Whenever a line in the data contains "Places", show that line.

________________________________________

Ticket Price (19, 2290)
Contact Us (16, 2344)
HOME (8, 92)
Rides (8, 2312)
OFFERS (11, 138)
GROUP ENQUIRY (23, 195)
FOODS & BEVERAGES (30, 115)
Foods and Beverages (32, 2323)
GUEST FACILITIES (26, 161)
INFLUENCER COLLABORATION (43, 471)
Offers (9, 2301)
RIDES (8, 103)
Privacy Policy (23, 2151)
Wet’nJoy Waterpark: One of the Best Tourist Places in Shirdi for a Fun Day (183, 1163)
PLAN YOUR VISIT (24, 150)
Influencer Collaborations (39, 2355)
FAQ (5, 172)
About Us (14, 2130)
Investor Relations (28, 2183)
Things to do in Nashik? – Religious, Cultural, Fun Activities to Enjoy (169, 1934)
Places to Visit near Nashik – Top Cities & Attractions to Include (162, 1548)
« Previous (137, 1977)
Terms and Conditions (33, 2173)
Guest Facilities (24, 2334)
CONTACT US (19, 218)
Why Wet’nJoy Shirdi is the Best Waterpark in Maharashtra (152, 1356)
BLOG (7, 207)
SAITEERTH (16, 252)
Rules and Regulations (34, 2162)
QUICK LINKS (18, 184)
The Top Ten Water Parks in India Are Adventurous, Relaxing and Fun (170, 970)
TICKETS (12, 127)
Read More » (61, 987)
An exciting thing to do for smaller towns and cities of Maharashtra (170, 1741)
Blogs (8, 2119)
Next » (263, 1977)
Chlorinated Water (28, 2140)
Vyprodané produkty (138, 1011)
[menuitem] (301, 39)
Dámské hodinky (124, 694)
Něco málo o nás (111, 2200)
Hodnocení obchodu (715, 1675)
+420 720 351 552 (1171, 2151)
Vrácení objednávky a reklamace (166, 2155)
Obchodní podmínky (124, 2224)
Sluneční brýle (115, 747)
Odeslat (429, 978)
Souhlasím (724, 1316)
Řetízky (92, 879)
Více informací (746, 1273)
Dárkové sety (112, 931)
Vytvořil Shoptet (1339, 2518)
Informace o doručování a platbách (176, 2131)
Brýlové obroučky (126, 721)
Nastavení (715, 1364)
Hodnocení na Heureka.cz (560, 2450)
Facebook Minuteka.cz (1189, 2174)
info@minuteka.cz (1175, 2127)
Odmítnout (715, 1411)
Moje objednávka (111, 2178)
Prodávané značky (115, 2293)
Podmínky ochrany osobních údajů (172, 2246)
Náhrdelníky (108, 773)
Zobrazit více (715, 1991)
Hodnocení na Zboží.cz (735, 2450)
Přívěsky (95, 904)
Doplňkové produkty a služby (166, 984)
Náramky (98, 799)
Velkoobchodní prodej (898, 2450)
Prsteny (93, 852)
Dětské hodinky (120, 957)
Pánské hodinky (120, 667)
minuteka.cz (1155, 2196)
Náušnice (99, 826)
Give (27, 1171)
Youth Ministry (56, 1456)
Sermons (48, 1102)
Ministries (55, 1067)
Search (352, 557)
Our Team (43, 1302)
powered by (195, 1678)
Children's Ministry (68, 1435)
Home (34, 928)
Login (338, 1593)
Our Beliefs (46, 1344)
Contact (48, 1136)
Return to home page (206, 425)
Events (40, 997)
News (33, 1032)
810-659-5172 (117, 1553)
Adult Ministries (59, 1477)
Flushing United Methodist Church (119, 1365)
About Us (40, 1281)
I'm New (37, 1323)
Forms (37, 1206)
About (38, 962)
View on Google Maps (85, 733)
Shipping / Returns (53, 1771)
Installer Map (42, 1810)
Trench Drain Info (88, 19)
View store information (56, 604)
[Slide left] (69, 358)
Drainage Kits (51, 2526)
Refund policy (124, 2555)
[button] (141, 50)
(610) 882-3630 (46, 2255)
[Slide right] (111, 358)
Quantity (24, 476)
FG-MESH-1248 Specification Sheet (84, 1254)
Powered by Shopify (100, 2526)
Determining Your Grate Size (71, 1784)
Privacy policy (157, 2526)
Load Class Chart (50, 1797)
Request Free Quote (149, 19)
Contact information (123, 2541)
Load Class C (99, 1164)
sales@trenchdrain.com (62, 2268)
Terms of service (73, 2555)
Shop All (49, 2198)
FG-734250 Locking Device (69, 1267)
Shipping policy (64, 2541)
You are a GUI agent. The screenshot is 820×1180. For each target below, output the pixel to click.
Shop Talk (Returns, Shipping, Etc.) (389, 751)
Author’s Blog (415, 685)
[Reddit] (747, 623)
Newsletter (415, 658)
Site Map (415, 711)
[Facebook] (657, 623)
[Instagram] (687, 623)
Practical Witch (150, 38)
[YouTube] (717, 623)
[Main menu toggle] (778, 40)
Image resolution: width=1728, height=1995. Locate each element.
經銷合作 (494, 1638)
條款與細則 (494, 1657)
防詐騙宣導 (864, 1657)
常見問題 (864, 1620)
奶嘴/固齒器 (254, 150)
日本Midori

________________________________________

__Expected answer__
Wet’nJoy Waterpark: One of the Best Tourist Places in Shirdi for a Fun Day (183, 1163)
Places to Visit near Nashik – Top Cities & Attractions to Include (162, 1548)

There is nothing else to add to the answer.